PAX: Sox, Heater, The Dude, Stamp, Popcorn, Who Dey, Faucet, Tails and a Bone Daddy cameo
“You’re not mad,” said the voice in my head.
“Of course not,” said a second voice. “But you may be crazy.”
Why this internal debate? Because of someone named Murph.
To many, Murphy’s Law is a certainty. To fitness aficionados , “Murph” brings visions of craziness. The fitness routine named after a Navy Seal slain in Afghanistan consists of a 1 mile run, 100 pull ups, 200 merkins (pushups), 300 squats, topped off with another 1 mile run.
“But you’re not Navy Seals! That’s crazy!!”
F3 mantra: modify according to fitness level.
Ten PAX reporting to DeHavilland this Saturday morning. Sox, Heater, The Dude, Stamp, Popcorn, Who Dey, Faucet, Tails, and the Ancient One commonly known as Wilson at Q. (Bone Daddy made a cameo due to other fitness comittments.) No FNG (Friendly New Guy) this week.

Information given:
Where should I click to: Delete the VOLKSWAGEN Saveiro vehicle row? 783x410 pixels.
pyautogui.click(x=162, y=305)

...

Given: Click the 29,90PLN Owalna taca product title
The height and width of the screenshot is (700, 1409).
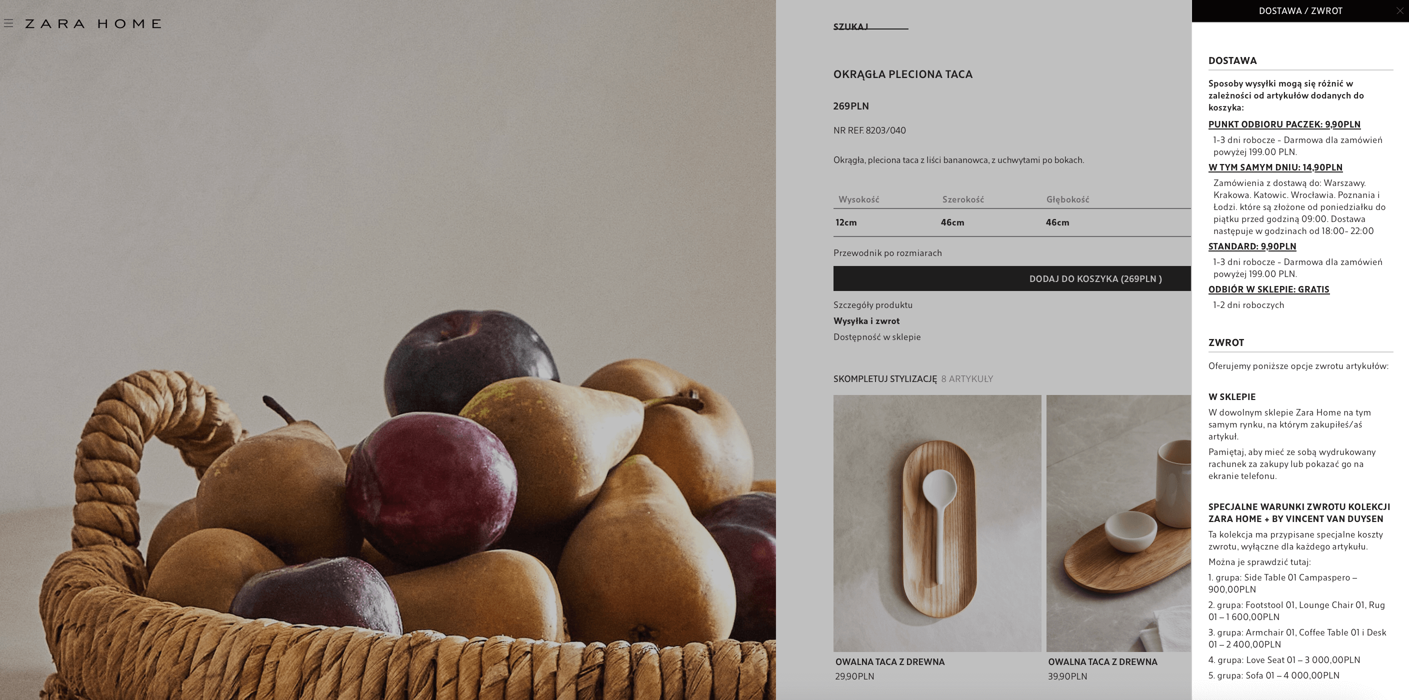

Problem statement: Continue the workout recap about the Murph routine from the end of its last sentence.

Task result:
Our normal venue was occupied by a lone fisherman seeking tranquility in the early morning, so we deviated to a grassy area for warm ups. (We wouldn’t want the locals to think we’re crazy…)
20 Side-straddle hops – IC
10 X jumps left – IC
15 LBC oyo
10 X jumps right – IC
Swivel hips right/left
20 Wind mills – IC
20 Pickin’ Taters – IC
Mosey up the hill for the main Thang.
Redefining Murph to meet fitness levels and time constraints, we had two variations:
We eliminated the mile run and replaced it with running to the pull up bar. We further interrupted Murph by breaking down the exercise into 10 sets: 10 pull ups; 20 pushups; 30 squats.
Should that need further modification, we offered,
The same routine, but breaking down the exercises by 50%, but doing 20 sets to hit the targets: 5 pull ups; 10 pushups; 15 squats.
Modified pull ups included chin ups, jumping pull ups, or hanging for a 10 count, preferably with lats contracted.
Modified pushups included from the knees, or planking for a 20 count.
Back the flag, we ended our time with stretches: Sloooow hindu merkins and hold; Step throughs with a half-bridge hold; and a variety of other stretches.
“This is crazy!!” screams the voice. “You are 65 years old! You’re too old for this! Who would follow an old goat like you?”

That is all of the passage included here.